Despite having performed 10 million trips on UberX in Australia, Rohrsheim said the skies have not collapsed, as previously perceived.

"There's a million Australians that are signed up, so we're pretty excited about that, but it means there are 20+ million that haven't yet so there's something holding them back, and it's not lack of having a smartphone or a credit card," he said.

"The biggest barrier to more drivers joining the platform is certainly the government's stamp of approval. We are asking for regulations on ridesharing ... we know there's a certain number of people and probably businesses that are saying they need the government's approval before they can start using us -- so that's why we're as eager as anybody for regulations to be put in place."

In September, Uber found itself in court with the Australian Taxation Office (ATO), arguing during the first directions of Uber B.V v The Commissioner of Taxation of the Commonwealth of Australia that UberX drivers do not fall within the same definition as taxi and limousine drivers, and therefore should be required to pay the Good and Services Tax (GST).

Then last month the controversial startup found itself facing a Senate inquiry into the tax avoidance of multinational companies, with Brad Kitschke, director of public policy in Australia and New Zealand, arguing that Uber was not avoiding paying tax, despite its headquarters being in the Netherlands, where the tax rate is considerably less than that of Australia.

"We are unlike other, more mature US tech companies," Kitschke said. "First, and simply, we are not yet a profitable company, and as you are aware, companies are taxed on profit, not revenue."

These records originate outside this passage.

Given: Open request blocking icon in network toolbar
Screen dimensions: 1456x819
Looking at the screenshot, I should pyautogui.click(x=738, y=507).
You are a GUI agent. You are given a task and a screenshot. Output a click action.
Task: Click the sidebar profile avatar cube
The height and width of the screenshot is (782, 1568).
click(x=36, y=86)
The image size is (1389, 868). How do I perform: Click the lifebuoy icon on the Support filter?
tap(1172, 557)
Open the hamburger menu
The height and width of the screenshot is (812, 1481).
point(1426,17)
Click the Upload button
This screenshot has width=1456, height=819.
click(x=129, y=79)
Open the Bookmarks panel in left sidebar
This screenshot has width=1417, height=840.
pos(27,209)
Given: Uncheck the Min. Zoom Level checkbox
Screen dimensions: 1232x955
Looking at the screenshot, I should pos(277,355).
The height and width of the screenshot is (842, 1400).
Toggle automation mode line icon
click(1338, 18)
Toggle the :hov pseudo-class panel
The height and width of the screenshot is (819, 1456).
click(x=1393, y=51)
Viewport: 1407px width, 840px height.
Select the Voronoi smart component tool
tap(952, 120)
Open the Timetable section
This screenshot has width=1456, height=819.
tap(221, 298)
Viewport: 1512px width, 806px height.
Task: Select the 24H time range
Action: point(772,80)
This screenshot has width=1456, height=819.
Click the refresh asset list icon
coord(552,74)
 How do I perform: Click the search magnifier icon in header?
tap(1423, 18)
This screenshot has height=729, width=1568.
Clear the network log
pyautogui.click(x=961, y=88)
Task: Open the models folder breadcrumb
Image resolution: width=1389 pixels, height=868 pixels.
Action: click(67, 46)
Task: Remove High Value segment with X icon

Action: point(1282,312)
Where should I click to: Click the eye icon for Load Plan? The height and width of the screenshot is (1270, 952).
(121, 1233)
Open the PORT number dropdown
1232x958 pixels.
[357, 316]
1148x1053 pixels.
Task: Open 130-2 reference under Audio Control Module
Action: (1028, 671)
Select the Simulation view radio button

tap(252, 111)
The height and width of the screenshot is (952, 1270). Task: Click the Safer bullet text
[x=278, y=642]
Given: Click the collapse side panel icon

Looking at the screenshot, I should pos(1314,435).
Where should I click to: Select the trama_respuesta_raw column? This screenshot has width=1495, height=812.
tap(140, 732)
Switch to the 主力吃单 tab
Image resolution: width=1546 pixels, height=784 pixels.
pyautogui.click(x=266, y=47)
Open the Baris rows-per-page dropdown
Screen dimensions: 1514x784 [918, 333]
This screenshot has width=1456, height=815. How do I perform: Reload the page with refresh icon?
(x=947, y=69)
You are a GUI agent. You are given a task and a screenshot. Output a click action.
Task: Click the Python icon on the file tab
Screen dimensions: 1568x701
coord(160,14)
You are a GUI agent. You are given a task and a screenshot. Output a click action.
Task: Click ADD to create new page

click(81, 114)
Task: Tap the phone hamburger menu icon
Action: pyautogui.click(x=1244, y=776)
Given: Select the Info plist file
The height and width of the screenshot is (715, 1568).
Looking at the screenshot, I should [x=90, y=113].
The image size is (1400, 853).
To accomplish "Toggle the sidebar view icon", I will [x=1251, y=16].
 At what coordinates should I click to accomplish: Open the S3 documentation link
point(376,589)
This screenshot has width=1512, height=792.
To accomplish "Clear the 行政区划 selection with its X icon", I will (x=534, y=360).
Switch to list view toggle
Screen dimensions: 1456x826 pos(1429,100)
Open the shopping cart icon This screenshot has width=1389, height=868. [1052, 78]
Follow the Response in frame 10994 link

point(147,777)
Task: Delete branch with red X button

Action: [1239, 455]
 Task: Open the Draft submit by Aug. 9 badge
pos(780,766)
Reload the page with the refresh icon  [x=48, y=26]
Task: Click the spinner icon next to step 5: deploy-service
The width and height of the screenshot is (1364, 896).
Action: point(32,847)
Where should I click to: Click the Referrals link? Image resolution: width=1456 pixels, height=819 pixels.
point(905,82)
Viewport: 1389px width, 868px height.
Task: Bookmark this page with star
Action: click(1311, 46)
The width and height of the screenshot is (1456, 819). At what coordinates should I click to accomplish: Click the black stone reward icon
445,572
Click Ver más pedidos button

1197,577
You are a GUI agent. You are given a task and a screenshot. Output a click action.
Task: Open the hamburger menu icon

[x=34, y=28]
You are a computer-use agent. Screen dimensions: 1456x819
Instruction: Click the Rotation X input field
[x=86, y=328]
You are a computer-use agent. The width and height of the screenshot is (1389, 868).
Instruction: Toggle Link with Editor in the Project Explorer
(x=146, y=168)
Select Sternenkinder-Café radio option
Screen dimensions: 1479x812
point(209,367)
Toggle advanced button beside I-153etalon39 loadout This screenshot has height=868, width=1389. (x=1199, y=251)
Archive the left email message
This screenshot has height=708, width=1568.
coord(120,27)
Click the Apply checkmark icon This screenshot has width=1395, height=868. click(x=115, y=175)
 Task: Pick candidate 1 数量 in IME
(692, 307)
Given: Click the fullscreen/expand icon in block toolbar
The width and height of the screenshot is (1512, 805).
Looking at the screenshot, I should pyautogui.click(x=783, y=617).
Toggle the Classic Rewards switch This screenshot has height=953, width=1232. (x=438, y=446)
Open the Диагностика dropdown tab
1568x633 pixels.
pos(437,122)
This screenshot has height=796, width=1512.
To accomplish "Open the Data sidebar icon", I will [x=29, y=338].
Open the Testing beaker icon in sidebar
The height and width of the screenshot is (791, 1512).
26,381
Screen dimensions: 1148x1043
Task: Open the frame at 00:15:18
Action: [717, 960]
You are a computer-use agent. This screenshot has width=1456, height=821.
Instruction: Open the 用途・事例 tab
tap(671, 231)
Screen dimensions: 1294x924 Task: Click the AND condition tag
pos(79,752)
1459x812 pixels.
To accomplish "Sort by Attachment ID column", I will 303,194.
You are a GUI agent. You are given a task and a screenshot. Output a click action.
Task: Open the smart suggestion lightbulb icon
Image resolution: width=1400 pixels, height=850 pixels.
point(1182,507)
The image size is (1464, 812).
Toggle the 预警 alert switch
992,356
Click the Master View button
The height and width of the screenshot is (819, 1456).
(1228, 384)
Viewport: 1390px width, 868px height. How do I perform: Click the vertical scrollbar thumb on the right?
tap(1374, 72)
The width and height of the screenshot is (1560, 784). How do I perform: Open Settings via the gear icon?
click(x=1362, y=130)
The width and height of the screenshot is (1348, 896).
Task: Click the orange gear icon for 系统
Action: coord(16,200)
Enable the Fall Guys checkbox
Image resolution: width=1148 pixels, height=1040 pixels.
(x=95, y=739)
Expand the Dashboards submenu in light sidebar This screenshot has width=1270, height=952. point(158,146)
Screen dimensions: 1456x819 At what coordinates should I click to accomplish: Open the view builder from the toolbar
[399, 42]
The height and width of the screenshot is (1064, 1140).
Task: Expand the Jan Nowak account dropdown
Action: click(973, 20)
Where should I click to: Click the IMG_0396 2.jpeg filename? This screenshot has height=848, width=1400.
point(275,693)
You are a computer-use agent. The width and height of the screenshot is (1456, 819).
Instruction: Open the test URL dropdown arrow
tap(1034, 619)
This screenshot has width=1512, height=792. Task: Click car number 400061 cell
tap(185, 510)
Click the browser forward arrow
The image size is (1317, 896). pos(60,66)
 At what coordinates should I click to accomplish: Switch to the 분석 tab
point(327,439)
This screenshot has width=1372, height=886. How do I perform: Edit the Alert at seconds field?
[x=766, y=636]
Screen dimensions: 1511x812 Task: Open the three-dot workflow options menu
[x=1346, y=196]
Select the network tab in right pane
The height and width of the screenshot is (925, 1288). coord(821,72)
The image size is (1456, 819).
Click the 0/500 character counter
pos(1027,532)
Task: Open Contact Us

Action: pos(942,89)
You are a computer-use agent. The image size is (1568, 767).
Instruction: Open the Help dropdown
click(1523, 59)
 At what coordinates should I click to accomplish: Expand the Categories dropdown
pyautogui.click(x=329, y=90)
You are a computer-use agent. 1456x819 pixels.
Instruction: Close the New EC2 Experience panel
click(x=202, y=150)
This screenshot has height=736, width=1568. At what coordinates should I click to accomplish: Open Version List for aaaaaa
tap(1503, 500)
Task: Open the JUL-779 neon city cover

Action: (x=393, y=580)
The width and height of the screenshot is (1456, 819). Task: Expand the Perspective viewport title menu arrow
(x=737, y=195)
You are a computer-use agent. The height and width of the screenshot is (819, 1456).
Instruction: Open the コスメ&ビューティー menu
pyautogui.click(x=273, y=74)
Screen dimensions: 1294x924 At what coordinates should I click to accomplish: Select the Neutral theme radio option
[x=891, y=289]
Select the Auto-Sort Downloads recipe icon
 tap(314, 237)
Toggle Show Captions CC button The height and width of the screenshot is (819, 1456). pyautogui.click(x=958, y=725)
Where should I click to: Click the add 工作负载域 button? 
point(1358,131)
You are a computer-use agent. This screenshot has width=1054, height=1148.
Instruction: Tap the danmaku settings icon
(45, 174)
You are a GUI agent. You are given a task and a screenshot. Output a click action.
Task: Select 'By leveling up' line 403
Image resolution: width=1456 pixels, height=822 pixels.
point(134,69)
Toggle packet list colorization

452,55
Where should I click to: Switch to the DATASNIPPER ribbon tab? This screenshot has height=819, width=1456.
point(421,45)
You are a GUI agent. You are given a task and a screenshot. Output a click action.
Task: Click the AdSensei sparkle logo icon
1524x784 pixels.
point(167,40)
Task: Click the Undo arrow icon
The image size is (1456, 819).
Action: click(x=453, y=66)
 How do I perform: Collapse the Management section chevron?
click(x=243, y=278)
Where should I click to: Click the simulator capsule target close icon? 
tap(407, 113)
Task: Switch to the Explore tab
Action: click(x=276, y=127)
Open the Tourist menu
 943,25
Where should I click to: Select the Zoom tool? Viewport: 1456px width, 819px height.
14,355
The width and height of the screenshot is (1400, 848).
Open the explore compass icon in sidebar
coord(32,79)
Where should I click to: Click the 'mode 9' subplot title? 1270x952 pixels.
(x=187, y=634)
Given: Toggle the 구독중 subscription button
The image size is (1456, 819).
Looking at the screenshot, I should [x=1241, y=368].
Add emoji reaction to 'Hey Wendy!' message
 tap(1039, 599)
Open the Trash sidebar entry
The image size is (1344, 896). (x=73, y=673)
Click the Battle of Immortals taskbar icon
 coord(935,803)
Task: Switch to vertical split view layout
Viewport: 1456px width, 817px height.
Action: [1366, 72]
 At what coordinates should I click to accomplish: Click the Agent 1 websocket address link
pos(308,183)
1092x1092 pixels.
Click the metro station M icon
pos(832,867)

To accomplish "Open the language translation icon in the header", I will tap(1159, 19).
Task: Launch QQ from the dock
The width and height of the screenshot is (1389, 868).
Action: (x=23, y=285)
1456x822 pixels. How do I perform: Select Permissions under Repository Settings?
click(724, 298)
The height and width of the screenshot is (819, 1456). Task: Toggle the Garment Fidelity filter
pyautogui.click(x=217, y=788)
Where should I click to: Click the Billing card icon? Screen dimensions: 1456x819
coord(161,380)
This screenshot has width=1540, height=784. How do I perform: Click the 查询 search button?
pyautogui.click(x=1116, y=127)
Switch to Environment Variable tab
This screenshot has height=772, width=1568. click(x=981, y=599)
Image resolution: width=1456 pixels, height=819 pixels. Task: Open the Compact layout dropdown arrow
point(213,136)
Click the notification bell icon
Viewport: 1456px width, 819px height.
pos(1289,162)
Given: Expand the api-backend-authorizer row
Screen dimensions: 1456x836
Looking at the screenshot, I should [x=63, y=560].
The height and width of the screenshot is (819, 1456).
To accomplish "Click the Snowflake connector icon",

Kitschke argued that the lion's share of all revenue generated goes to the driver partner, and stays local, adding that out of every dollar spent by a rider, at least 75 percent of the fare is kept by the partner.

Despite the Victorian government gearing up to regulate Uber in September, and New South Wales launching a taskforce to tackle outdated regulatory framework in the state, ACT remains the only territory or state to move forward with legalising the platform.